## EXERCISE DESCRIPTION
Search through the entries for the word "agent" and copy every line that has it.

## DATA EXCERPTS
+++
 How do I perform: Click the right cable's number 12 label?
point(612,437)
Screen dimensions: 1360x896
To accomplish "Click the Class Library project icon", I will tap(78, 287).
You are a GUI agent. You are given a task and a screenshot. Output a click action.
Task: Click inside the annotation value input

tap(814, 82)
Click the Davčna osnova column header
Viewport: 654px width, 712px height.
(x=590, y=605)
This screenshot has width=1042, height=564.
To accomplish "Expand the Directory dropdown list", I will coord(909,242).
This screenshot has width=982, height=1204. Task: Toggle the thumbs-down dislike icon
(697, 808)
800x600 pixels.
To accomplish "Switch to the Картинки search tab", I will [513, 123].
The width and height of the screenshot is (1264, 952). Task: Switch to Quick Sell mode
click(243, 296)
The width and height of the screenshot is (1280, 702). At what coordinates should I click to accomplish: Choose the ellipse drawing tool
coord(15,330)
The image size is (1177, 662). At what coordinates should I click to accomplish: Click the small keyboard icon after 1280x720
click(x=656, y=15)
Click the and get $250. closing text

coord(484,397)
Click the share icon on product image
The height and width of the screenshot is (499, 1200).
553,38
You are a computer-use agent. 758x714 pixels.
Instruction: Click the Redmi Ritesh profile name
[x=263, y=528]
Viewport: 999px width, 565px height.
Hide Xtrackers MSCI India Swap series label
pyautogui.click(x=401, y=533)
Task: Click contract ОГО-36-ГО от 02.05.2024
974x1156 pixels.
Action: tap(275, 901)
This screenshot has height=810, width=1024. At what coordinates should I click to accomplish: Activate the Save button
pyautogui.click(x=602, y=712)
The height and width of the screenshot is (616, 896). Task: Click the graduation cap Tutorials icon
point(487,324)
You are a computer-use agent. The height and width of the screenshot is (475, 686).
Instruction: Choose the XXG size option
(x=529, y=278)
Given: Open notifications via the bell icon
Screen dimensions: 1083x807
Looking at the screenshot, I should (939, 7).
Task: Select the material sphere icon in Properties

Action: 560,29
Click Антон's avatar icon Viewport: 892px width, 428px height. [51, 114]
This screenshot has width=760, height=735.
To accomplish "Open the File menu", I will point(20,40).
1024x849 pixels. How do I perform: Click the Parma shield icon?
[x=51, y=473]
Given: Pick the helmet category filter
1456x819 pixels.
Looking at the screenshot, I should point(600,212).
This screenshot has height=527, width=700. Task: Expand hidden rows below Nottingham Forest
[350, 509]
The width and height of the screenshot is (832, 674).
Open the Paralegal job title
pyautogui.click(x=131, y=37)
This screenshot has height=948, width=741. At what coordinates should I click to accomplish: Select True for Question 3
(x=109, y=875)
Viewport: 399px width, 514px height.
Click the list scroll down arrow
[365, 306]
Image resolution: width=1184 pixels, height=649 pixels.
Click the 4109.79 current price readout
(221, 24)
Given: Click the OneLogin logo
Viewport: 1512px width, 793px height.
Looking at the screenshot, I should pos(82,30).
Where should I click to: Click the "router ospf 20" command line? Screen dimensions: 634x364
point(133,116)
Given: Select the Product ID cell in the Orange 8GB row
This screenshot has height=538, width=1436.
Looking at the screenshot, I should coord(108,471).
+++
## ANSWER TO THE PROBLEM
You are a GUI agent. You are given a task and a screenshot. Output a click action.
You are a computer-use agent. 758x714 pixels.
You are a computer-use agent. The height and width of the screenshot is (475, 686).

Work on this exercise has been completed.